Contes de Terremer, d'Ursula le Guin

Publié le par Minyu

Ce livre est un recueil d'histoires plus ou moins longues, certaines de la taille d'une nouvelle, d'autres de celle d'un petit roman  : Le trouvier, Rosenoire et Diamant, Les os de la terre, Dans le Grand Marais, et Libellule.

 

null

 

Quatrième de couverture :

Terremer est un nom magique, mais Terremer est d’abord un lieu magique, ensorcelé, un chapelet d’îles.

La plus étrange et la plus puissante est l’île de Roke, qui abrite l’école des sorciers.

Car, dans le monde de Terremer, la sorcellerie est une science qui se pratique selon des règles strictes.

Ursula Le Guin est revenue explorer sa création dans ces contes qui se situent avant, entre ou après les événements décrits dans Terremer, publié dans la même collection.


Mon avis :

Et voilà, le dernier Terremer ! Ca fait du bien des personnages complètement différents (complètement nouveau ou jeunes). Cela donne, comment dire, un peu de renouveau à la série. Cela change un peu, et ce n'est pas plus mal, tout en gardant l'ambiance des romans.

Toutes les histoires de ce recueil m'ont toutes plus ou moins plu...

En ce qui concerne Le Trouvier, je crois que c'est le récit que j'ai préféré. J'ai véritablement apprécié Loutre et sa douceur revoltée. L'histoire est assez longue, presque autant que Tehanu, et je trouve qu'il pourrait parfaitement être publié à part, en tant que prélude à Terremer, ou bien en complément - ce qu'il est, en fin de compte. J'ai beaucoup aimé le fait qu'on retrouve un lien avec les romans... Et ce n'est pas n'importe lequel : la création de l'école de Roke ! C'est un sujet qui m'intriguait et je suis heureuse d'avoir une réponse. Enfin, il y a l'évolution de Loutre et la répartition en ce que j'appellerai des étapes de l'histoire, qui sont des points favorables au Trouvier.

J'ai moins aimé Rosenoire et Diamant, même si cette histoire est très émouvante... J'ai préféré le début, lorsqu'ils sont encore enfants ; le reste m'a paru un peut trop "fleur bleue"...

Quant à Les os de la terre, j'ai fait là une agréable découverte. L'identité de Silence m'a énormément surprise, et l'histoire elle-même a la longueur idéale : je pense que si le sujet avait été un peu plus approfondi, l'histoire se serait alourdie et ralentie. Cette espèce de rapidité colle parfaitement à le temporalité de l'histoire.

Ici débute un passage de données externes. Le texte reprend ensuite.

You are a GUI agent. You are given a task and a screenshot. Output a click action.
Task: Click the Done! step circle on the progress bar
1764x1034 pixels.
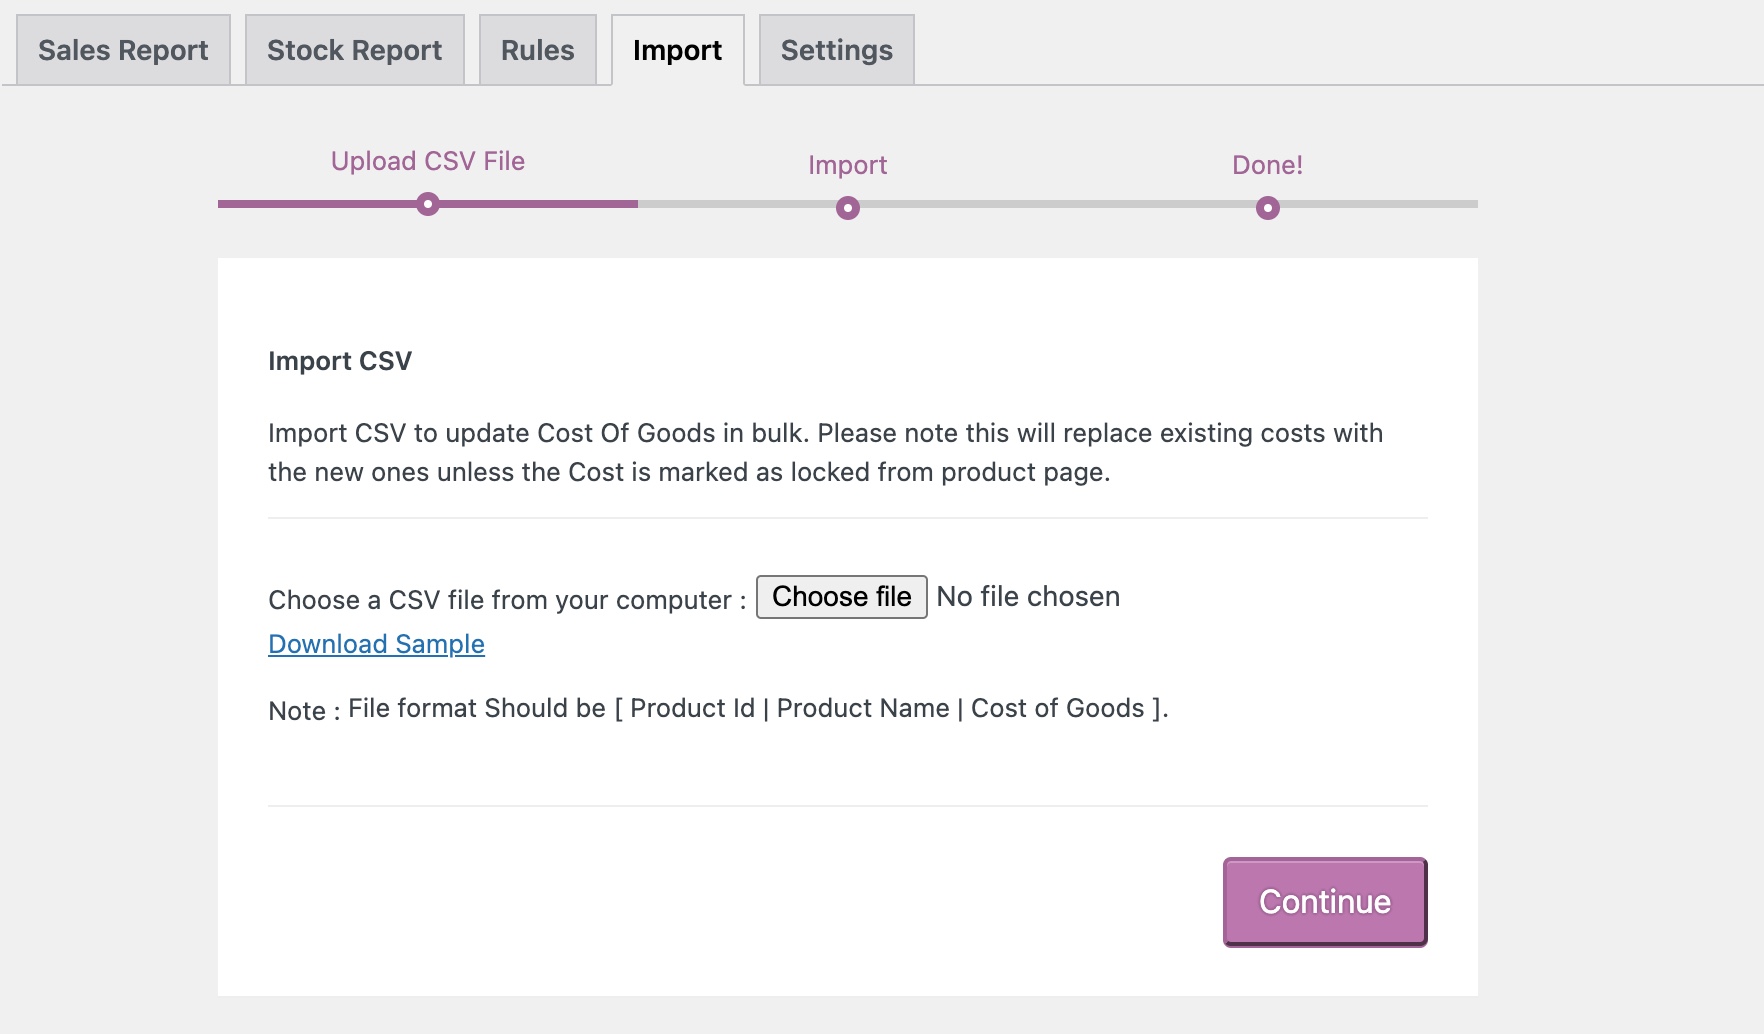[1267, 209]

Voilà les trois récits qui m'ont le plus marquée ; Dans le Grand Marais et Libellule ne m'ont pas particulièrement inspiré un commentaire développé ; non pas qu'ils soient décevants, mais l'histoire ne m'a tout simplement pas réellement intéressée, même si j'ai apprécié retrouver l'ambiance rurale de Terremer et Tehanu qui me plaît tant, dans Dans le Grand Marais.

Un point m'a fortement surprise dans Contes de Terremer : la noirceur de certains passages. Voici deux extraits qui m'ont beaucoup déconcertée, car de telles choses ne sont jamais apparues dans les autres Terremer...

"Tu savais que la Lune est le père de la Terre ? Oui, oui ; et il a couché avec elle, comme tout père en a le droit."

"Je crois que le mal réside en nous, en l'humanité. La confiance le nie. Franchit l'abysse. Mais il est là. Et tout ce qu'on fait finit par servir le mal, parce que c'est ce que l'on est. La cupidité et la cruauté."